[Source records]
+ + + + + + +

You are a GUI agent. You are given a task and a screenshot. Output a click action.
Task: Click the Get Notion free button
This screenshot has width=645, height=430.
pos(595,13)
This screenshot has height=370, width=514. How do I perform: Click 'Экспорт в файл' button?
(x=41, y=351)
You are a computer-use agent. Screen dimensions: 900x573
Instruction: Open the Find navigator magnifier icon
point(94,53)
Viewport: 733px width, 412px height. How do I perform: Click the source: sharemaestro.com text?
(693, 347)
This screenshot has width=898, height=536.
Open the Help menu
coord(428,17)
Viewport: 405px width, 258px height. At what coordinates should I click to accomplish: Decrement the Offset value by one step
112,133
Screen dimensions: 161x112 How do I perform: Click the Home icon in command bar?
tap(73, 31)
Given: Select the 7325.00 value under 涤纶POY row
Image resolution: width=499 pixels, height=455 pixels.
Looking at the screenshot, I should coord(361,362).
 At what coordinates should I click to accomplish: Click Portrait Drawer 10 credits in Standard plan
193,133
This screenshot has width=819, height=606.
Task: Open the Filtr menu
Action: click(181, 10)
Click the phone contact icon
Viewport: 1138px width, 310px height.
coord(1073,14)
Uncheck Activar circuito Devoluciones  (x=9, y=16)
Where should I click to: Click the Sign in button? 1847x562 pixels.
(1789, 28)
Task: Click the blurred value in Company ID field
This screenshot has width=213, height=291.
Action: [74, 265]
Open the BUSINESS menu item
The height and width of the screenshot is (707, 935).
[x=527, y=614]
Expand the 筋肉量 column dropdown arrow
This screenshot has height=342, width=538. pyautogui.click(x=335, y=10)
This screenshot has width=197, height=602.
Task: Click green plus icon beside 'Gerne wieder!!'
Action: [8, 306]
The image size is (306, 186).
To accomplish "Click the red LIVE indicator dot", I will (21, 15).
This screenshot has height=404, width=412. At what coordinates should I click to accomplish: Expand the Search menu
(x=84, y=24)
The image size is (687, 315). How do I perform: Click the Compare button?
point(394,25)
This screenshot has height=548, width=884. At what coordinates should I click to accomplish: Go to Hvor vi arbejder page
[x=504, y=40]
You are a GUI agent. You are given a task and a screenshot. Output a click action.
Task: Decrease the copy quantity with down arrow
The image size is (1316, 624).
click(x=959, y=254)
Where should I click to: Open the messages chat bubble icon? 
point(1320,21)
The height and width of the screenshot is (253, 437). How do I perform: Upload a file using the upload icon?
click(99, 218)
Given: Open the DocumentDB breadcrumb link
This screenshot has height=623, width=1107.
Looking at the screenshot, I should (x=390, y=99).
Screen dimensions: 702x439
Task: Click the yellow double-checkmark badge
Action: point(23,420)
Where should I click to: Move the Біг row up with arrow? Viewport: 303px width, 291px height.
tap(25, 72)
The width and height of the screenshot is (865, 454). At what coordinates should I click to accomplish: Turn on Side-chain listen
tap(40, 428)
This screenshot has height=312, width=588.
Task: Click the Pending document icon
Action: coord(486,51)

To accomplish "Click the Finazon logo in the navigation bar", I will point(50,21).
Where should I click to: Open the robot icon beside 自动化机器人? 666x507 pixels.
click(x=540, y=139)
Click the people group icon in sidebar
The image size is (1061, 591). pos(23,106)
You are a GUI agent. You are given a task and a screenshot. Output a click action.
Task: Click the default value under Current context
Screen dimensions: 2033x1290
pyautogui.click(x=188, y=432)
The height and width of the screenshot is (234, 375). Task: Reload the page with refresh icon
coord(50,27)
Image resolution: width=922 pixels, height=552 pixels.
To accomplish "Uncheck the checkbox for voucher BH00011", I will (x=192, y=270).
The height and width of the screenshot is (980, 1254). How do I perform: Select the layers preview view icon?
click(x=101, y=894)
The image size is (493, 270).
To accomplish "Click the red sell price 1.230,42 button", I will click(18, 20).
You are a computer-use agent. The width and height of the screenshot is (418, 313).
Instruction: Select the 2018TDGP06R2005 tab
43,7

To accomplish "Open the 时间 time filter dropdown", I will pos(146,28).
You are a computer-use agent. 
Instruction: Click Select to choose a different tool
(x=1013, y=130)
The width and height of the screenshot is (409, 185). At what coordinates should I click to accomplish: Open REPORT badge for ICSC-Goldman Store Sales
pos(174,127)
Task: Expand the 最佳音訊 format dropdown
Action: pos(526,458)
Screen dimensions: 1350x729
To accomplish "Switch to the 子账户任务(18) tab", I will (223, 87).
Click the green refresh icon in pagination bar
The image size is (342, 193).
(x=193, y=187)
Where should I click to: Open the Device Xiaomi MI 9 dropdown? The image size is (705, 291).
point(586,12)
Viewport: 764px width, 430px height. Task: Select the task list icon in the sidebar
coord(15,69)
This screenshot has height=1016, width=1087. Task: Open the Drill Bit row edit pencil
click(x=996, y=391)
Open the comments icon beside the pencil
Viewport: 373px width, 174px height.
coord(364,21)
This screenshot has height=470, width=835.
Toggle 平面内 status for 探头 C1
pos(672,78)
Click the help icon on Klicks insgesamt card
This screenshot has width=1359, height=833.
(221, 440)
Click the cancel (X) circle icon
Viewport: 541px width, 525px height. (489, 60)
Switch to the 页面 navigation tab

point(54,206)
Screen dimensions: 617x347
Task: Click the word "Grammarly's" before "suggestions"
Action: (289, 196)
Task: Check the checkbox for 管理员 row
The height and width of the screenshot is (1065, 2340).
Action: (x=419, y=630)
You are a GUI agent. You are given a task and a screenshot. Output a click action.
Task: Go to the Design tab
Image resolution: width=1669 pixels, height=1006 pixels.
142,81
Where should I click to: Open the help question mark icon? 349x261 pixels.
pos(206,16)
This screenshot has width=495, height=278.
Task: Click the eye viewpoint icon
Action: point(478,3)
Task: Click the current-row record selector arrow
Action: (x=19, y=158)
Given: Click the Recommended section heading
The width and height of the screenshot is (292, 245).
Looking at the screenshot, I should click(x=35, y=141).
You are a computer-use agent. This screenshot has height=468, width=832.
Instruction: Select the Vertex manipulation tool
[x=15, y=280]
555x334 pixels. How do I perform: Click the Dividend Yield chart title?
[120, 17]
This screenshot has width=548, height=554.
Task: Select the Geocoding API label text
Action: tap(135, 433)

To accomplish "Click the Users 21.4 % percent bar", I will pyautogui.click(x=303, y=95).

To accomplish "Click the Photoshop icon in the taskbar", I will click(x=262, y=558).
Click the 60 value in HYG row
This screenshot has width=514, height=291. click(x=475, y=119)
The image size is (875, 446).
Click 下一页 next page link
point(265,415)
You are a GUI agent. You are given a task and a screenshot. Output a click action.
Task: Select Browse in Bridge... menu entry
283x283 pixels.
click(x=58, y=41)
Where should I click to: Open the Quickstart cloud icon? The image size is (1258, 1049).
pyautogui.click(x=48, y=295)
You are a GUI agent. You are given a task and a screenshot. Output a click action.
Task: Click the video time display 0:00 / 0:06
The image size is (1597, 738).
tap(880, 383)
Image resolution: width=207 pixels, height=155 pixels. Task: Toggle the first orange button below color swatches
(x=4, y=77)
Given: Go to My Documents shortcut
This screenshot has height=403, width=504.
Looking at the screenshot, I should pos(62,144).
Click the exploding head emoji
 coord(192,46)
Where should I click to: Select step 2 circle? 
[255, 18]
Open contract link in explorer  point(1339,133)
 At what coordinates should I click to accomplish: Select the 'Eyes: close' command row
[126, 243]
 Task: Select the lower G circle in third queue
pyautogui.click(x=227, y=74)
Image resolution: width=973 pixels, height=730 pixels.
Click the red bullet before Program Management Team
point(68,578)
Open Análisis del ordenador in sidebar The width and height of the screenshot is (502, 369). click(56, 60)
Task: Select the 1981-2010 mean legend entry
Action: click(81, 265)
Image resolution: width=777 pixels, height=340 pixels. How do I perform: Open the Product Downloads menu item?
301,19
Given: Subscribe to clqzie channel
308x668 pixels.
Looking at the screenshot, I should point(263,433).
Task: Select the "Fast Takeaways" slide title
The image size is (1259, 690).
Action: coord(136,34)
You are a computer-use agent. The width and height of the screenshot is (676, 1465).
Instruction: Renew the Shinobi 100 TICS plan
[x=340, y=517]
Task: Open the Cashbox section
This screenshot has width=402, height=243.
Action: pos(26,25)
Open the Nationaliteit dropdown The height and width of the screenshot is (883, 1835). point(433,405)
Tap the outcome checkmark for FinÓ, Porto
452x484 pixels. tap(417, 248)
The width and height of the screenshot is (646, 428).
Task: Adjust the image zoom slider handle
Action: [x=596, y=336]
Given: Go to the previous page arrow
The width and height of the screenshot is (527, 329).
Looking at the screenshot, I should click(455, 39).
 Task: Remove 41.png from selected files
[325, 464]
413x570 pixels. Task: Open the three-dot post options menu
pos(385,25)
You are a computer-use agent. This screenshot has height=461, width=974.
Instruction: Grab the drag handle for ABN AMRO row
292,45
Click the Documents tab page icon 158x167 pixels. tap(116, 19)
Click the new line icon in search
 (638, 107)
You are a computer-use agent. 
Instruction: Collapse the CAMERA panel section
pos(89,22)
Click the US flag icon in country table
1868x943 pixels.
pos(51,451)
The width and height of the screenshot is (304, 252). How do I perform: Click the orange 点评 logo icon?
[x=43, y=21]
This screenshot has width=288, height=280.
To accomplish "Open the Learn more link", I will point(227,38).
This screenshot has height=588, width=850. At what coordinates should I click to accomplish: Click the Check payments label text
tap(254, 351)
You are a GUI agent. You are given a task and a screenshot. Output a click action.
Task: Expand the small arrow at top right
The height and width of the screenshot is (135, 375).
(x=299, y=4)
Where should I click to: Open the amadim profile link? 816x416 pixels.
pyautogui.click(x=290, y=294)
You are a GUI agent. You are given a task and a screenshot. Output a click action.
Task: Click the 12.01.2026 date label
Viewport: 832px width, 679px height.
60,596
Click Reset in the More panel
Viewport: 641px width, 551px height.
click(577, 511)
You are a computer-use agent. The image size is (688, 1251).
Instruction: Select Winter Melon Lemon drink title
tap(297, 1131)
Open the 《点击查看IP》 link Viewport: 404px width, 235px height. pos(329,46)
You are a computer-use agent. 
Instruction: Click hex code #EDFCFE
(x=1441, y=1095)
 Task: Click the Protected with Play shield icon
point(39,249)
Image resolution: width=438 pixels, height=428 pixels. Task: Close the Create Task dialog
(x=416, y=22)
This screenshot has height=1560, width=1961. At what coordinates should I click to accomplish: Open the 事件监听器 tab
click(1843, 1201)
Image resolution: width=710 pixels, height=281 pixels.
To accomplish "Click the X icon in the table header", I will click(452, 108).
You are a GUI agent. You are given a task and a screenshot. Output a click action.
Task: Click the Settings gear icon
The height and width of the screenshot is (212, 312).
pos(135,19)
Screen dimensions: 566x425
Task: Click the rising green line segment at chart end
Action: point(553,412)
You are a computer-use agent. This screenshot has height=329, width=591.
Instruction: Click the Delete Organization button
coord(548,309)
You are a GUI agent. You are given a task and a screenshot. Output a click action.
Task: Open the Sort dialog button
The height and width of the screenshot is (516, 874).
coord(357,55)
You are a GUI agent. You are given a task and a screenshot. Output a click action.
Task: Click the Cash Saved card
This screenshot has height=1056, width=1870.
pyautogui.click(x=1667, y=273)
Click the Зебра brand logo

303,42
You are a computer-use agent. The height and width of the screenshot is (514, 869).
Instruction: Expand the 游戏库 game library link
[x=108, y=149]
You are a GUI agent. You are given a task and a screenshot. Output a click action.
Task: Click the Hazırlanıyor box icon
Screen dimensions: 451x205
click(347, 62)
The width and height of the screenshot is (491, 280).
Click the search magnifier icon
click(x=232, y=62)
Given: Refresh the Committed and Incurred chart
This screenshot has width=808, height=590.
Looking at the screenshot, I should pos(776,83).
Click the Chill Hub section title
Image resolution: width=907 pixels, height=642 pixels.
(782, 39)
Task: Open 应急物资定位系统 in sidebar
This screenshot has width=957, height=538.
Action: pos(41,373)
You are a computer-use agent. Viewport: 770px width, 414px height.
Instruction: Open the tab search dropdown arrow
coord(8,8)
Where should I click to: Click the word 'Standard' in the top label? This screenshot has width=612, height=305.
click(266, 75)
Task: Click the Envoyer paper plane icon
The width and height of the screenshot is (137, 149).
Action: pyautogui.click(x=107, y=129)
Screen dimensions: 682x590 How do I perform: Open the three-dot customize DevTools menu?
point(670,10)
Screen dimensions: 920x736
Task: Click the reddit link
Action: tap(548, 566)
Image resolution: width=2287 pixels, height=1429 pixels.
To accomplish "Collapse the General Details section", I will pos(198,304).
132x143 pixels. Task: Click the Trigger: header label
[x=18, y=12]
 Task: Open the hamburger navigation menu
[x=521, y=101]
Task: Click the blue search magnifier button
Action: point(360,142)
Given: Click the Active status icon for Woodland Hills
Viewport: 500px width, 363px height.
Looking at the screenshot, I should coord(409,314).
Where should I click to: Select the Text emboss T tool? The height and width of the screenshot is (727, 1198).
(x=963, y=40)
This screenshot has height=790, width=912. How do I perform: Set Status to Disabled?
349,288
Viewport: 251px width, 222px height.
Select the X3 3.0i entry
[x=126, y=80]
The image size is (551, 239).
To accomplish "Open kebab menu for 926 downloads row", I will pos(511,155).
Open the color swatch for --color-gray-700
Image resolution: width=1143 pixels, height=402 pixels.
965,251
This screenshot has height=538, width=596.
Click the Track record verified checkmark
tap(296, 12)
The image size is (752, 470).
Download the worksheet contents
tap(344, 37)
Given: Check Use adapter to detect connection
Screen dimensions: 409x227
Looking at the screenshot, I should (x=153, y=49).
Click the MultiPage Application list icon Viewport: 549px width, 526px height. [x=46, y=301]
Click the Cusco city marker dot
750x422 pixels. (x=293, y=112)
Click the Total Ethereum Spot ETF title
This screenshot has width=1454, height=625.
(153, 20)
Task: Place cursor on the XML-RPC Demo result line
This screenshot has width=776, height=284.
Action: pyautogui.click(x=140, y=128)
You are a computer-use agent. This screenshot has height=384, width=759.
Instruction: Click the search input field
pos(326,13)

+ + + + + + +

GIVEN TASK: Copy the items from the line with "The height and width of the screenshot is (234, 375)." up to and including the line with "will (x=192, y=270).", replacing "refresh icon" with "reload button". Leave everything else unchanged.

PROBLEM SOLUTION:
The height and width of the screenshot is (234, 375). Task: Reload the page with reload button
coord(50,27)
Image resolution: width=922 pixels, height=552 pixels.
To accomplish "Uncheck the checkbox for voucher BH00011", I will (x=192, y=270).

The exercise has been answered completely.